Earlier Friday, the YPG issued a statement saying it had withdrawn from Manbij to focus on “fighting Islamic State and other groups east of the Euphrates.”
“Therefore we invite the Syrian government, to which we belong in land, people and borders, to receive these areas and protect Manbij against Turkish threats.”
Activists on social media uploaded a number of videos showing government troops atop pickup trucks on the edge of Manbij.
A number of sources, including pro-government journalists as well as inhabitants in the city, denied that government forces were in the center of Manbij, but instead had remained in and near its outskirts, acting as a buffer against a Turkish attack.
The joint task force led by the United States issued a statement that seemed to cast doubt on the claims of Syrian forces arriving in Manbij. "Despite incorrect information about changes to military forces in the city of Manbij, Syria, CJTFOIR has seen no indication that these claims are true,” the statement from the Combined Joint Task Force — Operation Inherent Resolve said.
Meanwhile, Turkish President Recep Tayyip Erdogan downplayed the Syrian government’s deployment in Manbij, saying that Damascus was running “a psychological operation” in the city. Turkey has long fought an insurgency by Kurds in its country led by the Kurdistan Workers Party, known by the initials PKK, and regards the YPG in Syria to be a branch of that group, despite its denials. The Kurds have sought an independent country in a region that overlaps Turkey, Syria and Iraq, although the YPG has stressed its allegiance to Syria.
“Turkey’s goal is to teach the YPG/PKK terror group a lesson, and we’re determined to make that happen,” said Erdogan, according to a report from state news agency Anadolu. "We are against the partitioning of Syria. Our goal is terrorist groups leaving there. If they leave, then there is no job left for us.”

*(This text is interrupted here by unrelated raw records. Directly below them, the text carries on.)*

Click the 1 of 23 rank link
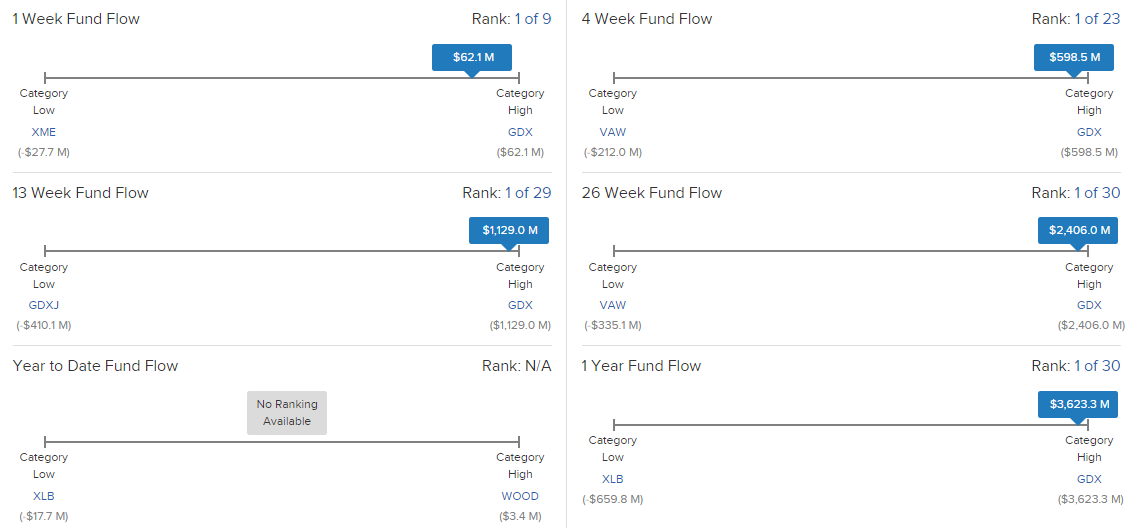pyautogui.click(x=1097, y=20)
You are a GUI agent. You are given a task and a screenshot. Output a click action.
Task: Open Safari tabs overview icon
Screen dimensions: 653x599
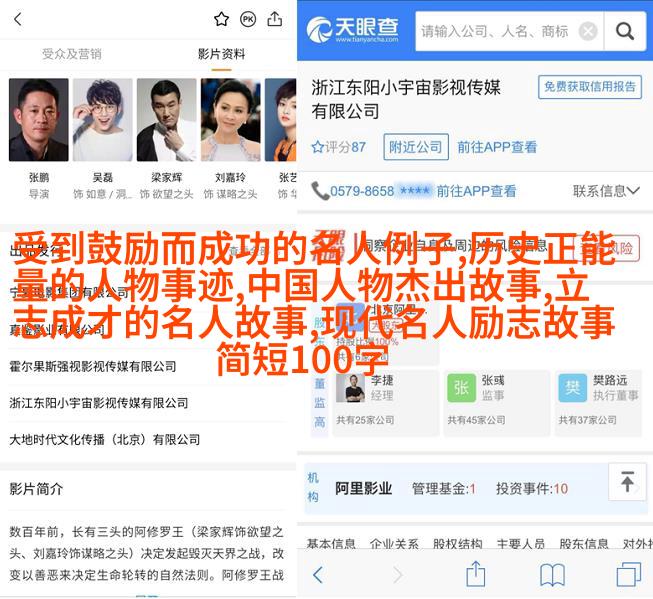(x=628, y=574)
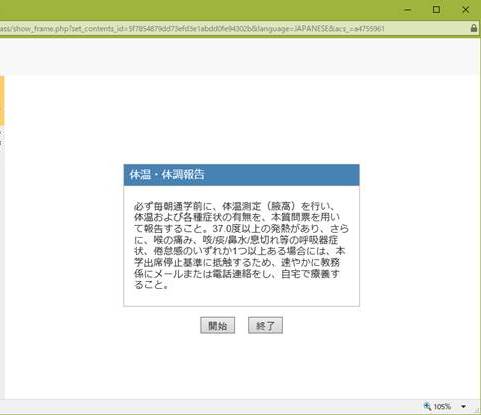Click the light gray banner above the page content
Viewport: 481px width, 415px height.
pyautogui.click(x=240, y=57)
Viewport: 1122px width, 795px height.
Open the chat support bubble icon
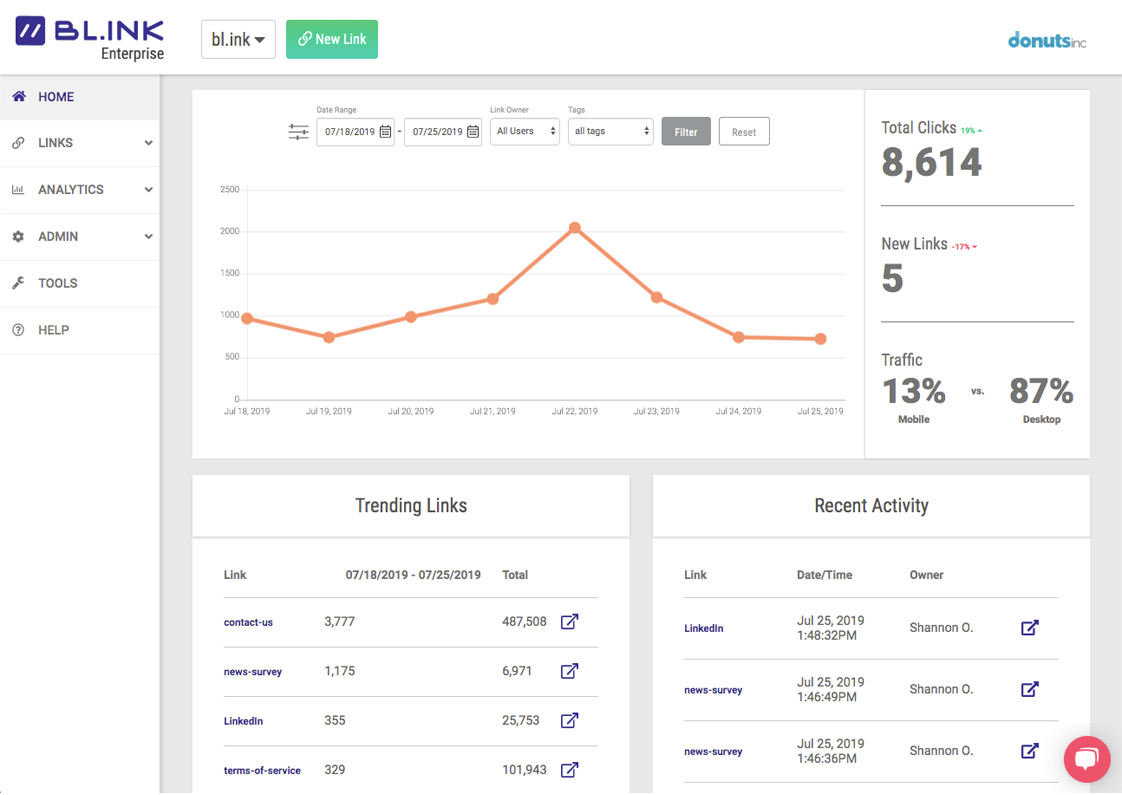click(1087, 759)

U.S. support for the YPG, which it considers to be a vanguard in the fight against Islamic State, has been a frequent source of tension with Turkey.
Over the last few years, Washington has lavished money and materiel as well as thousands of U.S. troops, special forces operatives and contractors to assist the YPG in pushing out Islamic State. In announcing the pullout of U.S. forces from Syria, Trump declared victory over Islamic State, although most military analysts believe the group still poses a threat.

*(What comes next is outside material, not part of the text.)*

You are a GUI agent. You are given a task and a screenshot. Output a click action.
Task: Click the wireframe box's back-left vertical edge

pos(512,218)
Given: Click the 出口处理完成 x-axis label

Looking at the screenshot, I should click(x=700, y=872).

As the Kurds clawed back Manbij and areas east of the Euphrates River in 2016 from the Islamist radicals, they began to create a de-facto state under U.S. protection.
Meanwhile, Washington promised it would remain in the area to counter the rise of Islamic State and deny Syrian President Bashar Assad as well as his Iranian ally control over eastern Syria. It established some 19 bases in the area, according to activists.

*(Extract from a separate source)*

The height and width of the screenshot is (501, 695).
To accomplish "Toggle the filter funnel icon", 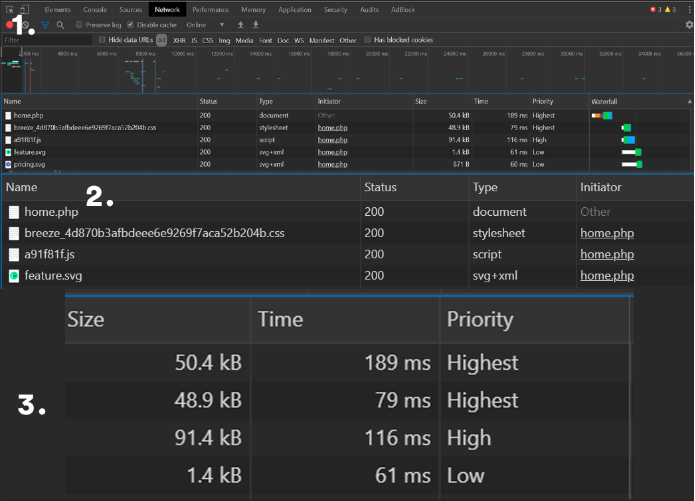I will point(44,24).
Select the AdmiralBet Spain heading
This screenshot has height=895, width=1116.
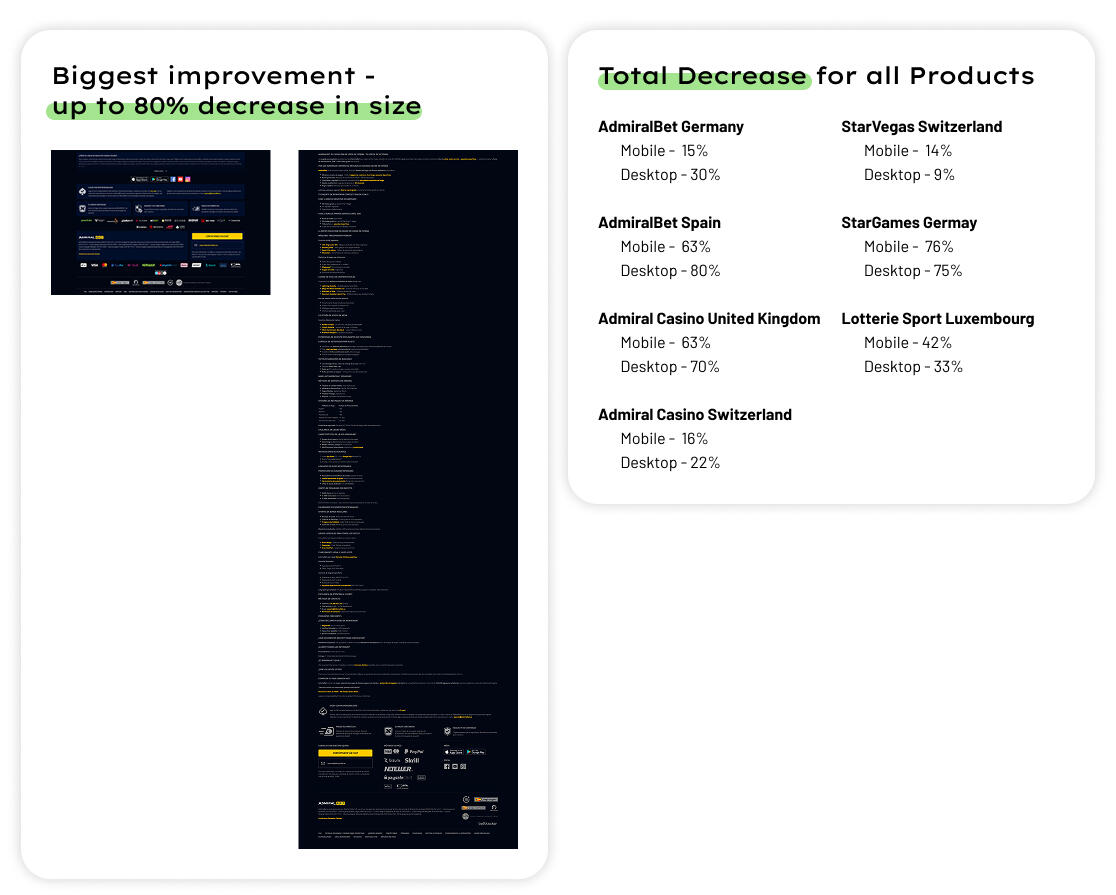coord(659,223)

Over the past year the U.S. has played a hot-and-cold game with Turkey, mollifying Erdogan with a so-called “Manbij roadmap” that would see joint Turkish-U.S. patrols replace the Kurdish forces. At the same time, Washington assured its Kurdish allies it would not abandon them to a Turkish onslaught.
Earlier in December, Erdogan accused the U.S. of stalling, and began preparations for an operation to expel the Kurds from the city.
Yet one phone call earlier this month between Erdogan and Trump, followed by Trump’s surprise announcement of a U.S. withdrawal that would give Turkey a greater role in countering Islamic State in eastern Syria, upended the calculations of all those involved in the country’s devastating civil war.
Those hardest hit in the fallout of that decision are the Kurds. Previous Turkish incursions into Kurdish-held areas saw widespread persecution, including mass expulsions and abuses by Syrian opposition fighters working in concert with Turkish troops.
Though the Kurds have little love for Damascus (they have long sought greater rights and control over their areas), they are now forced to return to the government’s fold.
The YPG’s pullout from Manbij also reaffirms Assad’s strong position as the war enters its eighth year, even as a number of Arab states that once funded his opponents have raced to reestablish ties.
On Thursday, the United Arab Emirates reopened its embassy, prompting Bahrain and Kuwait to declare they would soon do the same.